Earned Value Calculation
Earned value calculation for projects requires work to be organized into discrete components, fully defined and deliverable oriented.
The fundamental principle of Earned Value Management is the objective measurement of performance, a calculation which is only possible when the work involved in a project is broken into its discrete components ("terminal elements"), reflected in a Work Breakdown Structure.
Defining the Project
First, the purpose, objective and budget of the project must be defined. In TrackerSuite.Net, this takes place in the project definition document. As well as a description of the project, this document also holds key data, including:
- Project dates, including expected completion as well as actual completion.

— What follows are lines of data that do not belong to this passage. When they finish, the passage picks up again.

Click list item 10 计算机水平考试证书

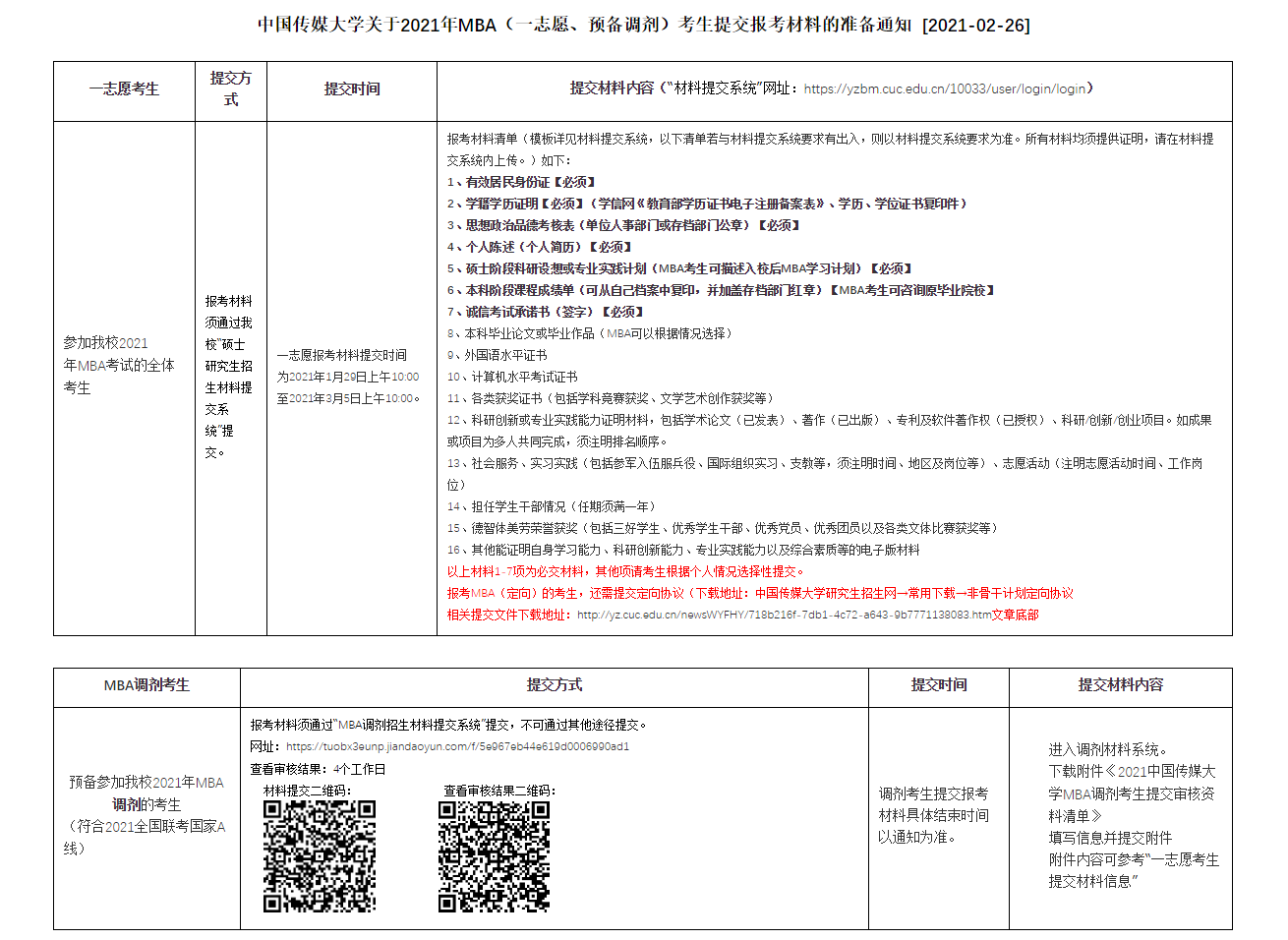pos(512,377)
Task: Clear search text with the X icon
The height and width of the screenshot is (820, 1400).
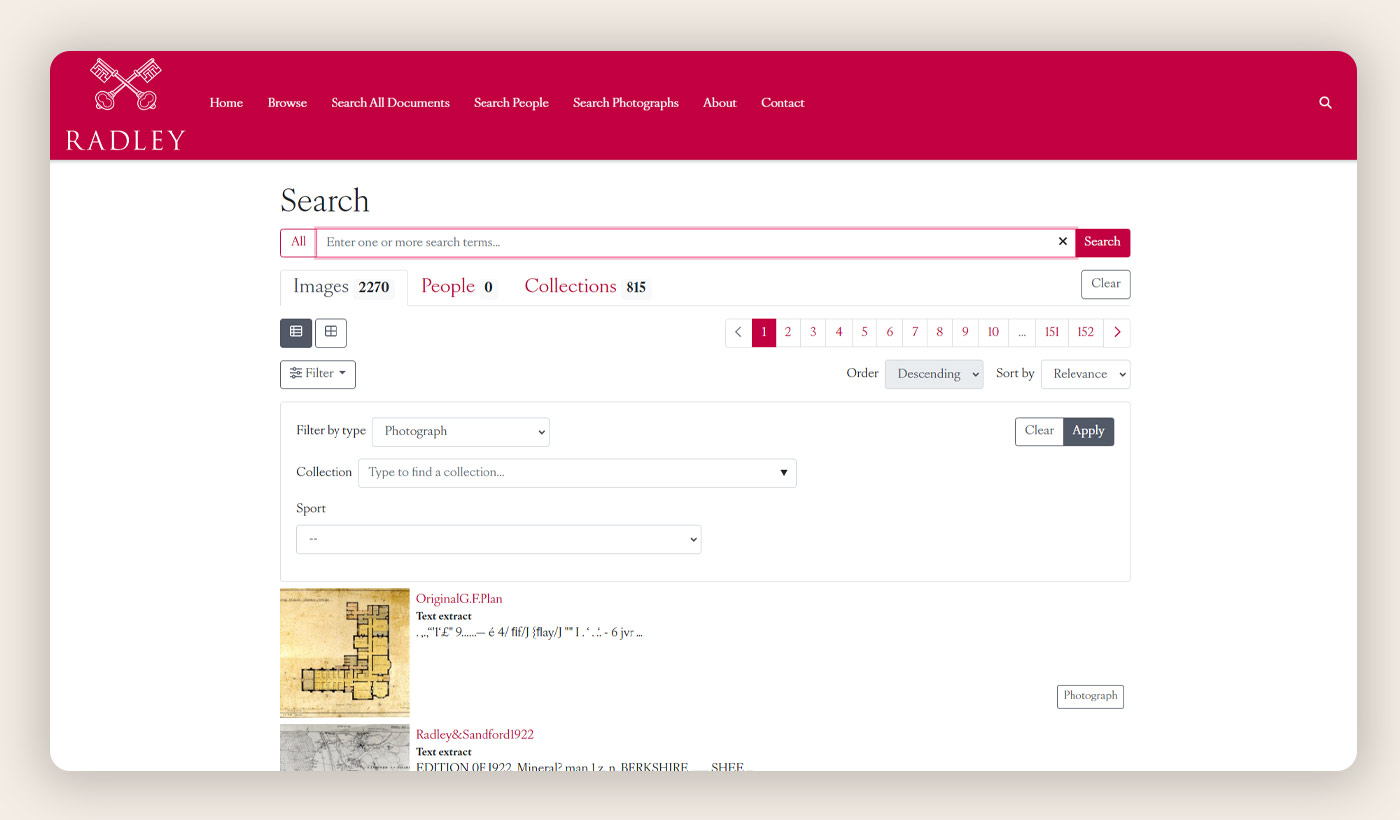Action: [1062, 242]
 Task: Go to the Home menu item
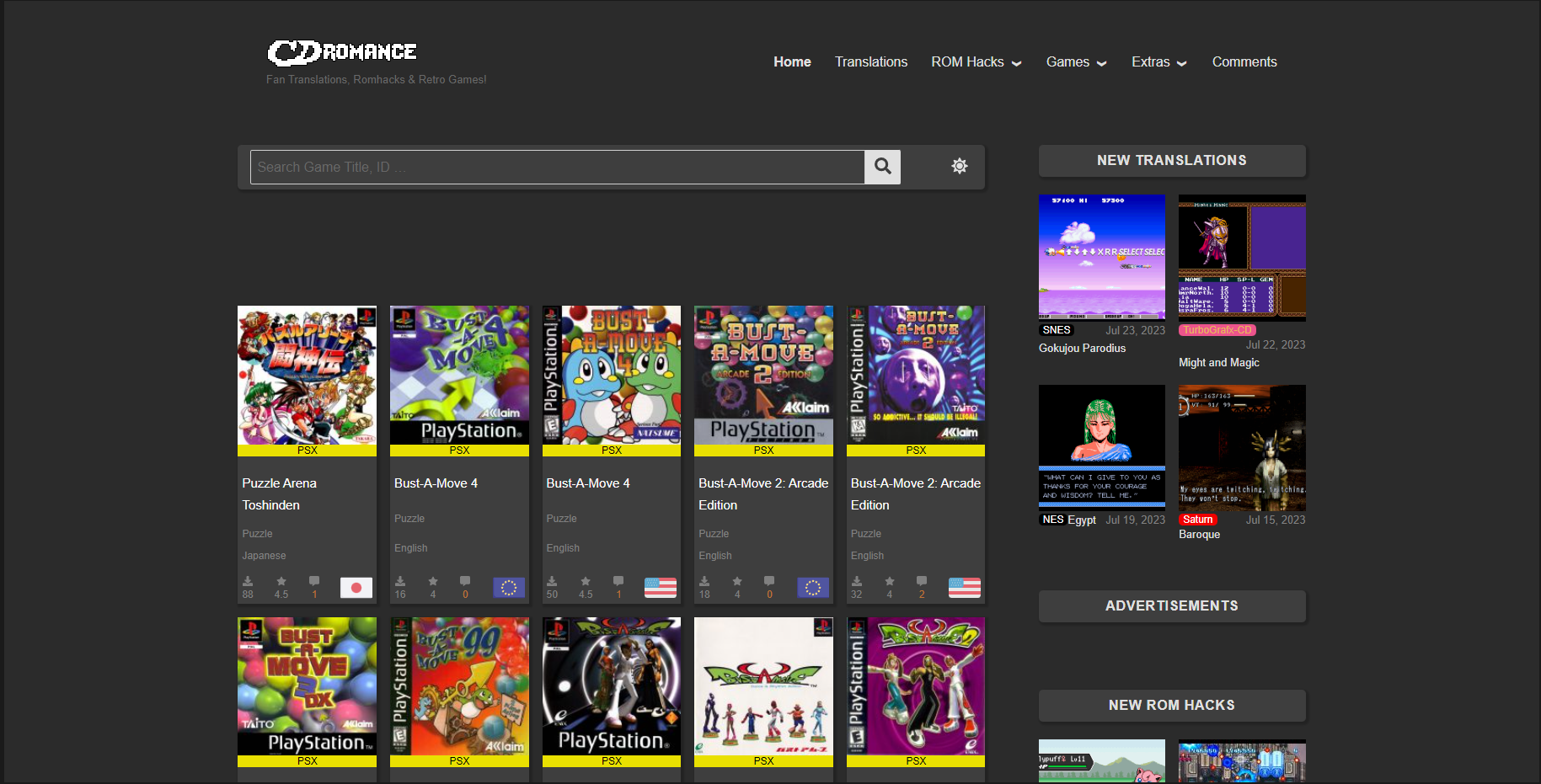(792, 62)
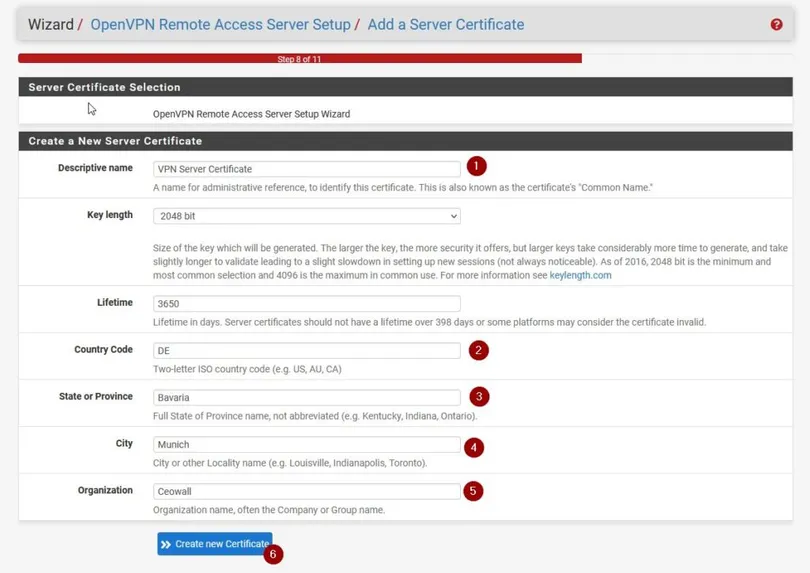Click red step marker number 4
The height and width of the screenshot is (573, 810).
click(475, 447)
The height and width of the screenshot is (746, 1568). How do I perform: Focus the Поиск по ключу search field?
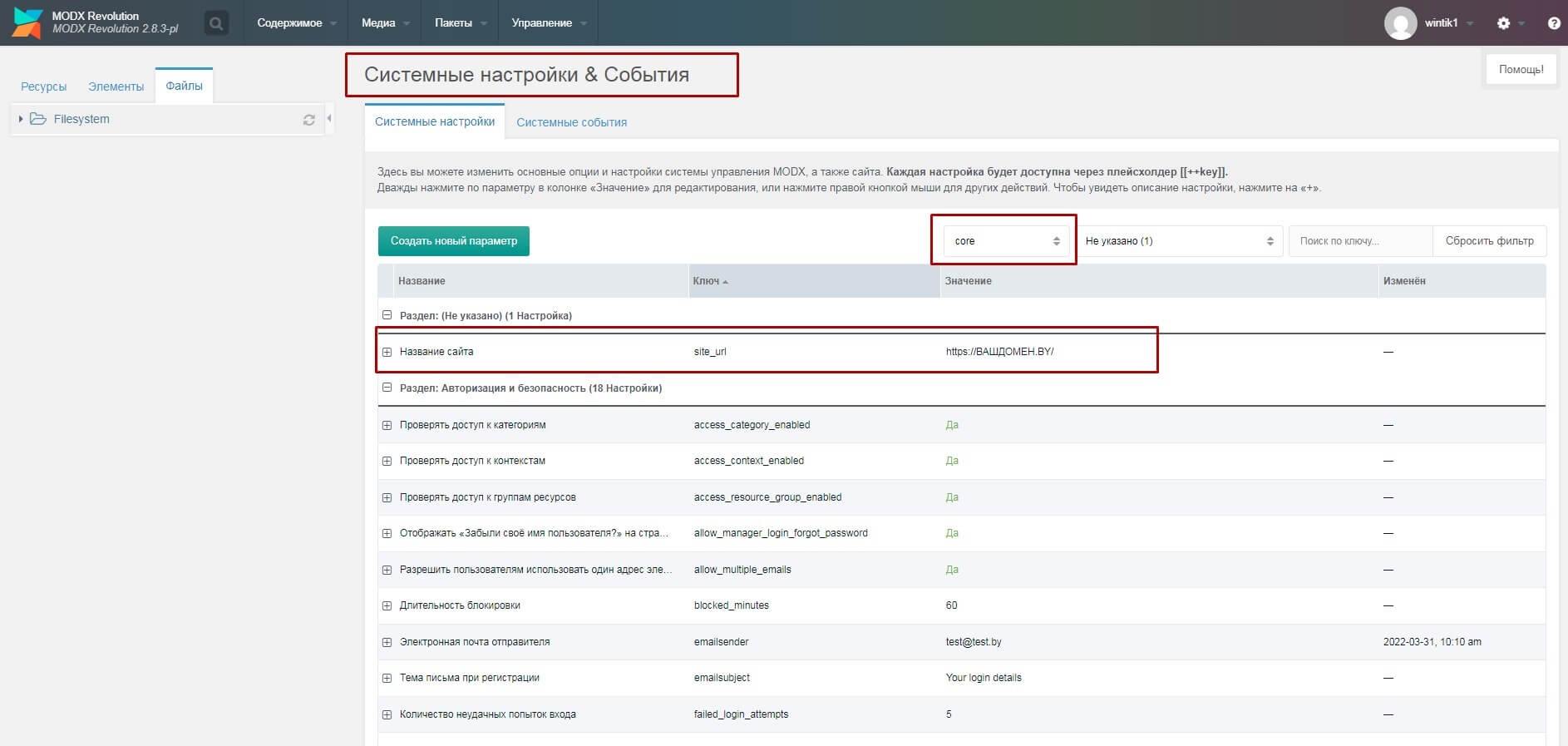1359,241
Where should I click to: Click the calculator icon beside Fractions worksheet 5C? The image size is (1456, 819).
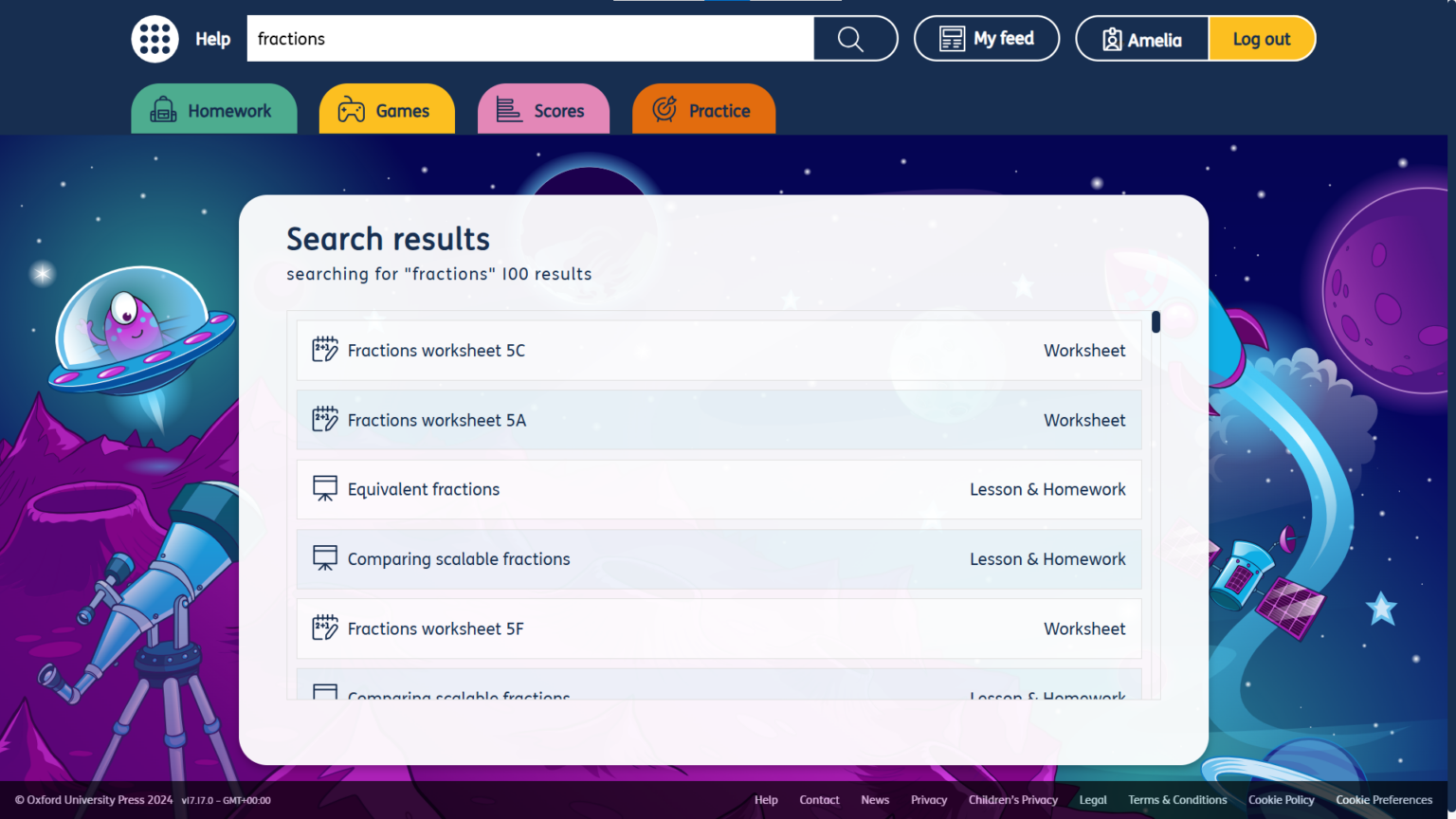[324, 349]
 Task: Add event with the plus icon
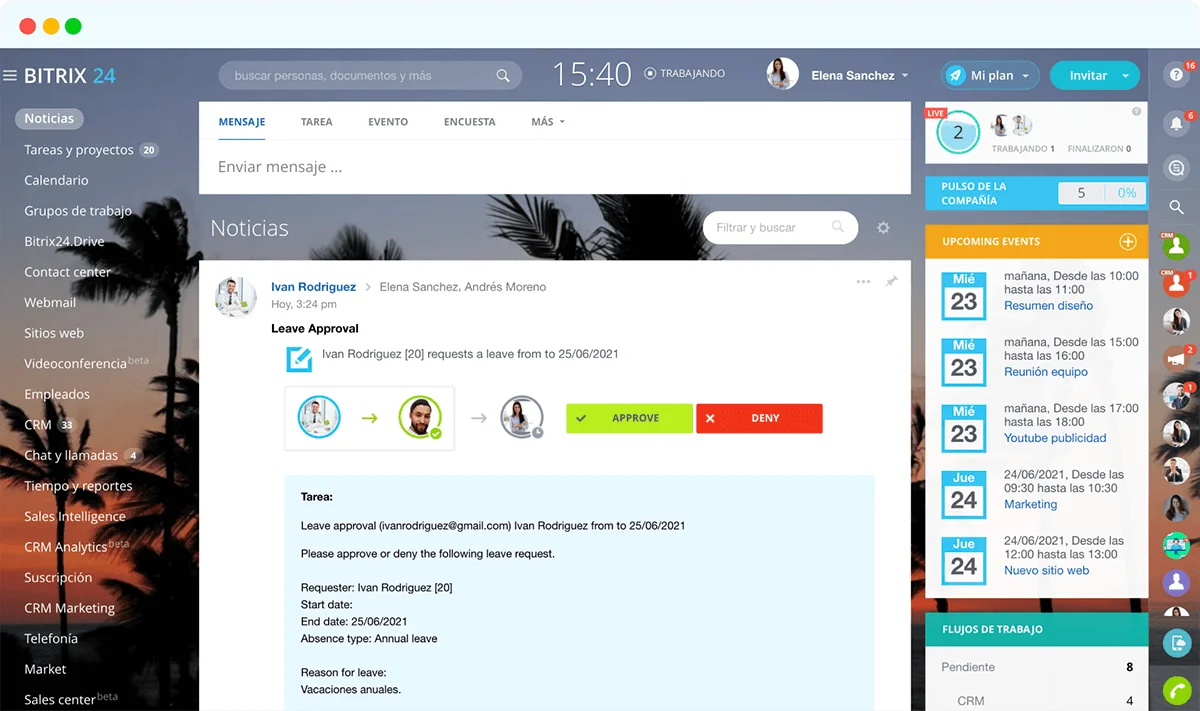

- Project budget information. TrackerSuite.Net allows project budgets to be set at either the project or task level.
- Key project personnel, including team members, managers, sponsors and stakeholders.
- Important project milestones.
- The project's place in the organization's programs.
Defining Terminal Elements
The next step in earned value calculation is to establish the terminal elements the project requires. In TrackerSuite.Net, terminal elements are considered tasks. Like projects, tasks have a task definition document which contains a description of the work required, as well as key information including:
- The assignee(s), and the time allotted to them to complete the task. In conjunction with the employee's hourly Cost Rate, which is included in their profile in Personnel Tracker, this provides an initial Planned Value for the task.
- The duration and expected completion date of the task.
- The priority of the task.
- Subtasks for the work at in question.
- The budget category of the work involved, such as capital or non-capital.
Establishing a Work Breakdown Structure
As well as defining the work for the project, the work must be structured as well. TrackerSuite.Net provides a Work Breakdown Structure model that supports task dependencies and linked tasks for the sequential assembly of tasks. By defining the processes within the WBS with the assignment of responsibilities and metrics such as milestones and completion percentages, a Performance Measurement Baseline can be determined by totaling these processes, and ultimately the calculation of the project's earned value.